# Sealing expanding foam with silicon?



## MylesS (Jan 9, 2013)

Hello! 

Just wondering whether this would be okay to do? My Whites are having a home renovation. I've just used coco panels in the past and am new to this expanding foam business. Have done the research, but there's so many conflicting methods on the internet.

So if I spread silicon over the expanding foam and then pressed xaxim or ABG mix then this would be safe? Will it give a nice finish?

My idea is to have my 45x45x45 attached to my 45x45x60 and the bottom put out of one of them so it's all one viv. Has anyone done this before?


----------



## Muggs (Feb 9, 2011)

Hi, you just need to make sure that the foam is highly flamable and the sealant is aquarium safe. Other than that, the rest sounds fine.


----------



## Luke (May 19, 2005)

agree with the above, plus I like the idea of joining the two, if you do it keep us posted as Ill be watching with a keen eye : victory:


----------



## Wolfenrook (Jul 2, 2010)

Mike (frogman 955) joined 2 ENT vivs once, it worked well.

Ade


----------



## MylesS (Jan 9, 2013)

Cheers fellas, that clears it up.

Not sure whether to have the smaller viv on top or bottom but I'll keep you guys posted as to how I get on.

Does it have to be aquarium silicone? I'm on a strict budget and would prefer the regular stuff as it's cheaper.


----------



## Ron Magpie (Oct 11, 2009)

MylesS said:


> Cheers fellas, that clears it up.

-- Dataset extract --

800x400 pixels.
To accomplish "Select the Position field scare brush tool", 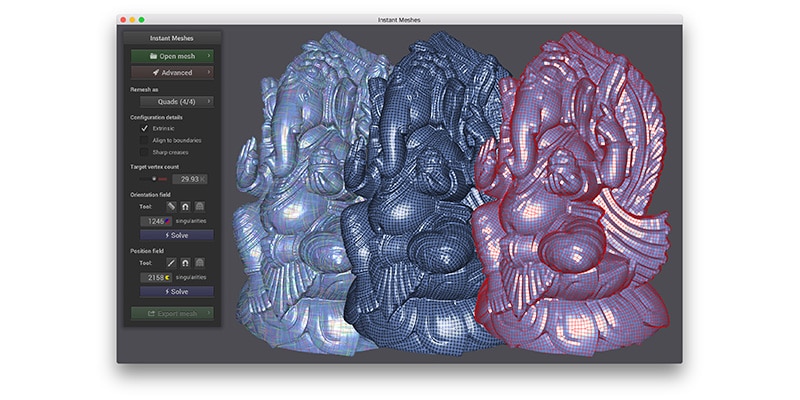I will coord(199,262).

-- Task list --
1) Reproduce word for word the part of the expanding foam thread starting at "Not sure whether" and ending at "as it's cheaper.".
2) In the expanding foam thread, what are the sizes of the two vivariums that MylesS wants to join into one?
3) Translate this sentence from the expanding foam thread into Spanish: "I'm on a strict budget and would prefer the regular stuff as it's cheaper."

-- Outputs for the tasks --
1)
Not sure whether to have the smaller viv on top or bottom but I'll keep you guys posted as to how I get on.

Does it have to be aquarium silicone? I'm on a strict budget and would prefer the regular stuff as it's cheaper.

2) 45x45x45 and 45x45x60.

3) Tengo un presupuesto ajustado y preferiría el producto normal, ya que es más barato.